Pre-orders for Sugaregg are available here.
deryk – “Call You Out” (Auckland, New Zealand)
RIYL: Elizabeth Fraser with Massive Attack, Anna Calvi, PJ Harvey
The little nation of New Zealand is one of the great music factories on the planet. Despite a population of only 5 million people, it has brought the world the Dunedin sound, the iconic Flying Nun Record label, and artists like Lorde, Marlon Williams, Aldous Harding, Tiny Ruins, Nadia Reid, the Finn Brothers, and much more. Another name to pay close attention to is 24-year old Madeline Bradley and her project, deryk. Like her predecessors, she’s carving out her own niche instead of following the easy paths. A peek into her artistry is heard on “Call You Out”.
Like PJ Harvey writing a song for Massive Attack and Elizabeth Fraser (who sang on “Teardrop”), “Call You Out” is a wonderfully trembling and, thus, unforgettable experience. It is trip-hop taken to the darkest depths of the abyss, where light cannot enter and only thing that can be hear is the sound of one’s breath. This place, however, is Bradley’s mind, as she battles both the demons within her and the person who tries to keep her a prisoner in her own home. She is trapped in multiple dimensions, and the harsh, bleak soundscape accentuates her harsh vocals and poignant lyricism.
“Why would you think you are safe where you are?
Now the floor is hot lava
Taking what you thought was yours
Rip the plug from life’s important… out!”
New Zealand has another star on the rise.
IDLES – “A Hymn” (Bristol, England)
RIYL: IDLES… but if pressed, Fontaines D.C., Iceage, Protomartyr
After making the ground beneath our feel tremble like an 8.0 earthquake with the intense “Mr. Motivator” and “Grounds”, the great IDLES band take a calmer approach on their newest tune. “A Hymn” is still a force of nature, but instead of a jolting aftershock the number is like the anticipation of summer’s first thunderstorm. And it’s sublime.
Very few bands can create a dark and menacing tune without raising the volume. IDLES, though, are not an ordinary band. They are one of a kind, much like this track. A bleak, harrowing atmosphere is created, and it echoes U2’s underrated classic, “Mothers of the Disappeared”, but in a much darker sense. The soundscape contributes to the harboring feelings of desire and belonging. Or as front man Joe Talbot states, of “wanting to be loved”. Given these unusual times, the Bristolians have delivered a sermon that will resonate with everyone, even the most agnostic and apathetic.
IDLES are Joe Talbot (vocals), Mark Bowen (guitar, backing vocals), Slow Lee Kiernan (guitar), Dev Devonshire (bass, backing vocals), and Jon Beavis (drums). Their new album, Ultra Mono, will be heard loud and clear on September 25th. It features guest appearances from Jenny Beth (Savages), Warren Ellis (Nick Cave), David Yow (The Jesus Lizard) and Jamie Cullum. Partisan Records will release the LP, and pre-orders are available here or directly on Bandcamp.
Marsicans – “Someone Else’s Touch” (Leeds, England)
RIYL: Bon Iver, Dreamers, Circa Waves
So far in 2020 Marsicans can do no wrong. The rising Leeds quartet are less than a month away from releasing their debut album and from all accounts so far, they stand to make best of lists no doubt. “Someone Else’s Touch” is the perfect ballad for the one that got away. It’s a bittersweet track that reflects on past memories made and what the future holds without that special someone.

---

*Jobs*
**a.** From the music review above, extract the passage from "IDLES are Joe" to "directly on Bandcamp.".
**b.** Render the sentence "New Zealand has another star on the rise." from the music review into Spanish.
**c.** Write what follows the final sentence of the music review above.

---

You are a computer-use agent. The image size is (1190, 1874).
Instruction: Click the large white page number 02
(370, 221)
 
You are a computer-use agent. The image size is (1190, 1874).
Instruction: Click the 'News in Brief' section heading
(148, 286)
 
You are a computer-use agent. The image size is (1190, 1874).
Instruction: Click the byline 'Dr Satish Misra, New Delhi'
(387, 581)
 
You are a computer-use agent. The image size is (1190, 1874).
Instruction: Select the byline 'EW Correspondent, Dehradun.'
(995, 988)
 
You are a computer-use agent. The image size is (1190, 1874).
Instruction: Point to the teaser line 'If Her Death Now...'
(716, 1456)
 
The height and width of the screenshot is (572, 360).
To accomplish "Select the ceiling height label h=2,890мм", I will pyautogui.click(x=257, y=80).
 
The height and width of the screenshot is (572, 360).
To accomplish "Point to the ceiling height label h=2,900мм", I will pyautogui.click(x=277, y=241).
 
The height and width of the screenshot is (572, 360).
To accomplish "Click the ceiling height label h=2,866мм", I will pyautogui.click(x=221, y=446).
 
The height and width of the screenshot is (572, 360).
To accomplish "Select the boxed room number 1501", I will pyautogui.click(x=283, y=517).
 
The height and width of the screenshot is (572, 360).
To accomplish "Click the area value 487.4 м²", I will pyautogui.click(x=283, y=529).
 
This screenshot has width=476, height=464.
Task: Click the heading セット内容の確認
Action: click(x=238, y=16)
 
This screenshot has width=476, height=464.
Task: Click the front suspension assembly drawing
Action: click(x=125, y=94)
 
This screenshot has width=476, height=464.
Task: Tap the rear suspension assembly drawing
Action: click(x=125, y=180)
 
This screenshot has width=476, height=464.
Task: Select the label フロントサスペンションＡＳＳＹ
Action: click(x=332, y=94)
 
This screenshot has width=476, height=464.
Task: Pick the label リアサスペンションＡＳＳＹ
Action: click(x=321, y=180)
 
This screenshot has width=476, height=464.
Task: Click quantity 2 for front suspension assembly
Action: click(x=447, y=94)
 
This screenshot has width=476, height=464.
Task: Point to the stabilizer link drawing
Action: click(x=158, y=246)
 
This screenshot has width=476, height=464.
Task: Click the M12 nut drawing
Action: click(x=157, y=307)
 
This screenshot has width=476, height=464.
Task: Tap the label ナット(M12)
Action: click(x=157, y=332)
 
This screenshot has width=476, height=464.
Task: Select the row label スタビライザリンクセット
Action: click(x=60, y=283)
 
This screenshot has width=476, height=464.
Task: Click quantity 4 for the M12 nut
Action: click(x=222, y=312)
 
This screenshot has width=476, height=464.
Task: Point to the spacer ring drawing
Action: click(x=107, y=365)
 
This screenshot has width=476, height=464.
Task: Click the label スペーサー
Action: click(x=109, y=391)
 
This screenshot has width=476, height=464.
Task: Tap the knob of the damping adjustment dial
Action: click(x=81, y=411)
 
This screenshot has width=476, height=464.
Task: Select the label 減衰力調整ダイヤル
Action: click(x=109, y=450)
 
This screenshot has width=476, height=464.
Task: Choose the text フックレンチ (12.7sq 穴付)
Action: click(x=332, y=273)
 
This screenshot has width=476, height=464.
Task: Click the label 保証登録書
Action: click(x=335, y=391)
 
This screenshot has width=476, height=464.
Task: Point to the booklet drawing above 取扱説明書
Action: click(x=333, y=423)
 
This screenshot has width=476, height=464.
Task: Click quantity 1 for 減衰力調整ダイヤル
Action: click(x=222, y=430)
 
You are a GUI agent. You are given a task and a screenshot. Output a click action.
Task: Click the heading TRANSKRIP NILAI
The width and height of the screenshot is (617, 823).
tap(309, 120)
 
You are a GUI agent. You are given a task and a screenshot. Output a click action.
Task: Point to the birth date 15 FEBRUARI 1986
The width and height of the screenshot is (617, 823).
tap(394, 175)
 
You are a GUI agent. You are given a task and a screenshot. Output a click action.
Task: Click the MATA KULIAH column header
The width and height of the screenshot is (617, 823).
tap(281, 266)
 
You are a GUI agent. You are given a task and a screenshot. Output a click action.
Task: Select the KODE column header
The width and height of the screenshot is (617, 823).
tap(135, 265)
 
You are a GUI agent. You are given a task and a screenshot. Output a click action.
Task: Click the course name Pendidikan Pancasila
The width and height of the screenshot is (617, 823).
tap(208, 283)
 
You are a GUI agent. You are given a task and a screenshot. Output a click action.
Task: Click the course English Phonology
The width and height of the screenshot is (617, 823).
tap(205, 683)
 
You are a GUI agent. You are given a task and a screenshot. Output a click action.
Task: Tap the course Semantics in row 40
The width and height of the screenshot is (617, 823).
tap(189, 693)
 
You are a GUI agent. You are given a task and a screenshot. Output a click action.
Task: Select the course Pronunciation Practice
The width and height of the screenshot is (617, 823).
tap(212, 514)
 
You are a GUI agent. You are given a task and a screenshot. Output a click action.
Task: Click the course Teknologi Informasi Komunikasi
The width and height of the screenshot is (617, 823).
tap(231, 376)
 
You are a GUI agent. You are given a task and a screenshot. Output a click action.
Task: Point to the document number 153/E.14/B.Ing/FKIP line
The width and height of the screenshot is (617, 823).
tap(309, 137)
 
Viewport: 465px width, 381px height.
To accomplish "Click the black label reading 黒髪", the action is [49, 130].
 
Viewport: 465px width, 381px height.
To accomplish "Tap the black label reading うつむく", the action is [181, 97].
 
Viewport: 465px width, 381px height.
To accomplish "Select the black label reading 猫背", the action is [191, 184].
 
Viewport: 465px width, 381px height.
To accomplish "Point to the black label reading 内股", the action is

---

*Exercise results*
**a.**
IDLES are Joe Talbot (vocals), Mark Bowen (guitar, backing vocals), Slow Lee Kiernan (guitar), Dev Devonshire (bass, backing vocals), and Jon Beavis (drums). Their new album, Ultra Mono, will be heard loud and clear on September 25th. It features guest appearances from Jenny Beth (Savages), Warren Ellis (Nick Cave), David Yow (The Jesus Lizard) and Jamie Cullum. Partisan Records will release the LP, and pre-orders are available here or directly on Bandcamp.

**b.** Nueva Zelanda tiene otra estrella en ascenso.

**c.**
Marsicans are proving their range with singles released so far this year. They can craft the perfect indie pop melody that you can’t get out of your head, and now display an extremely moving and melodic track where the feeling of being completely gutted over losing their love is so palpable. It’s beautifully crafted and might just be the perfect break up song where you need to grieve the loss of something so strong before moving on.
“I know in time, you’ll find a better me. Someone who has what I hope to achieve. I’ll force a smile, and try to laugh on cue. It all means nothing now that I’m not with you. I want you and nobody else. I want you so I tell myself, someone else’s touch will have to do, someone else’s touch will have to do.”
Marsicans are James Newbigging (lead vocals/guitar), Oli Jameson (guitar), Rob Brander (bass/keys), and Cale McHale (drums). Their debut album, Ursa Major, is out August 14th via Killing Moon. Get your copy from these links.
Widowspeak – “Plum” (Brooklyn, USA)
RIYL: Mazzy Star, Tennis, Blouse
Widowspeak, the duo of singer/songwriter Molly Hamilton and guitarist Robert Earl Thomas, have released “Plum”, the title track from their upcoming record. It’s the third song we’ve heard from the record so far, joining the intelligent yet sweeping single, “Breadwinner”, followed that up with the equally poignant “Money”. Both tracks have us excited for the release of the record, and “Plum” does even more to further that cause.
“Breadwinner” and “Money” are timely and relevant tracks. They focus on the harshness of capitalism and living in a mundane society. “Plum” evokes a similar restless feeling. Its lyrics promotes thinking of things in the present, and being aware of those around you in a productive way. Musically, it’s a perfect track for the record’s August 23rd release. With a underlying guitar track that’s so easy to get lost in mixed with some dreamy vocals, it has a vibe that fits those lazy late summer evenings.
Wye Oak – “AEIOU” (Baltimore, USA)
RIYL: Wye Oak
Few things are as welcomed during these crazy times as a surprise album from one of your favorite bands. But when that EP also includes a rapturous single with backing vocals from the Brooklyn Youth Chorus, it feels like a gift bestowed from the heavens. “AEIOU” from Baltimore indie duo Wye Oak does in fact feature a host of angelic voices joining Jenn Wasner and Andy Stack. It’s the combination that fills a void we didn’t realize we had. This song is from their new No Direction EP due for release at the end of the month.
One spin of this epic, nearly five-minute long track transports you to another place. The Enya-esque intro sets a contemplative tone that soon segues into reverence and, in its final minute, pure jubilance. While “AEIOU” is an unlikely protest anthem, its message of defiance rings loud. The band explained in a press release that it was written “around the time that those currently in power took it upon themselves to think that they could minimize the existence of certain people by removing the words that we currently use to define them—like transgender—from use. Language is bigger than the powers that try to control it, but we are so much bigger than language. We are so much more than anything that can be suggested with words.”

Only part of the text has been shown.